Please cite this report as:

Global Volcanism Program, 1977. Report on Izu-Oshima (Japan). In: Squires, D. (ed.), Natural Science Event Bulletin, 2:11. Smithsonian Institution. https://doi.org/10.5479/si.GVP.NSEB197711-284010.

Volcano Profile |  Complete Bulletin


Izu-Oshima

Japan

34.724°N, 139.394°E; summit elev. 758 m

All times are local (unless otherwise noted)


An earthquake swarm [W] of Oshima Island, accompanied by subterranean rumbling, began in late October and was continuing in mid-November (table 1). Similar earthquake swarms occurred in January 1972 and November 1973. Ten minor explosive eruptions have occurred at Oshima since 1962, the latest [in 1974].

Table 1. Number of felt and recorded earthquakes at Oshima, 30 October-17 November 1977. [JMA replaced the data in the original table.]

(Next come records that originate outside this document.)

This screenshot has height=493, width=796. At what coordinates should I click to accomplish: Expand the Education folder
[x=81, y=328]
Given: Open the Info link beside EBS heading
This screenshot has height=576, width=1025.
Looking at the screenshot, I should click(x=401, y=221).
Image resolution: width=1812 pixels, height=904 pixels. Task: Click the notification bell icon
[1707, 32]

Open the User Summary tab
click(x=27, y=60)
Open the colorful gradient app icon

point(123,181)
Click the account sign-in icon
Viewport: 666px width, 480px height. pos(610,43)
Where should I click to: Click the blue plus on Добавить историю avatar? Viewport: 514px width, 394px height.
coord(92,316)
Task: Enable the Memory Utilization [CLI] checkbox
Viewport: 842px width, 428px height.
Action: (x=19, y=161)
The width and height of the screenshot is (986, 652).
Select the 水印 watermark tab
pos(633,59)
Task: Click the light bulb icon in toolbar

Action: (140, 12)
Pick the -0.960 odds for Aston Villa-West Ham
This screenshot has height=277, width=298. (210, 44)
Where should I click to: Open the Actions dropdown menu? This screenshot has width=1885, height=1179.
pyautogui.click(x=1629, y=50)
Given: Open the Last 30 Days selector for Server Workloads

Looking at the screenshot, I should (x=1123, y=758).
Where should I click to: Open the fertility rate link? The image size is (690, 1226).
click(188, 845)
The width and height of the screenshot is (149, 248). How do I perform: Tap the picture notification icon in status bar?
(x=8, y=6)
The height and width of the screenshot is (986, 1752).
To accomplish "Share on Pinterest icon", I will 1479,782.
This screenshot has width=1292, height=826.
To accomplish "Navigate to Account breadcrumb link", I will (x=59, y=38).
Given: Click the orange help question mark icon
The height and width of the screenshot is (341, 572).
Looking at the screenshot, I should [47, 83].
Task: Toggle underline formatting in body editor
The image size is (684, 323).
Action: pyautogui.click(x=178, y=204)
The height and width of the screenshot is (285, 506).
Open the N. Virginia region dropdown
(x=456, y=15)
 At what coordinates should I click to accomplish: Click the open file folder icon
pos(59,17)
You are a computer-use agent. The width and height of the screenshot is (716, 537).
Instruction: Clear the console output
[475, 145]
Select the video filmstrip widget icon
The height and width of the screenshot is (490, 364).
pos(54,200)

Date Felt Earthquakes Recorded Earthquakes
30 Oct 1977 1 79
31 Oct 1977 1 217
04 Nov 1977 3 43
15 Nov 1977 3 86
16 Nov 1977 4 243
17 Nov 1977 3 242

Further Reference. Yamashina, K., and Nakamura, K., 1978, Correlations between tectonic earthquakes and volcanic activity of Izu-Oshima volcano, Japan: JVGR, v. 4, p. 233-250.

Geologic Background. Izu-Oshima volcano in Sagami Bay, east of the Izu Peninsula, is the northernmost of the Izu Islands. The broad, low stratovolcano forms an 11 x 13 km island and was constructed over the remnants of three dissected stratovolcanoes. It is capped by a 4-km-wide caldera with a central cone, Miharayama, that has been the site of numerous historical eruptions. More than 40 cones are located within the caldera and along two parallel rift zones trending NNW-SSE. Although it is a dominantly basaltic volcano, strong explosive activity has occurred at intervals of 100-150 years throughout the past few thousand years. Historical activity dates back to the 7th century CE. A major eruption in 1986 produced spectacular lava fountains up to 1600 m height and a 16-km-high eruption column; more than 12,000 people were evacuated from the island.

Information Contacts: T. Tiba, National Science Museum, Tokyo.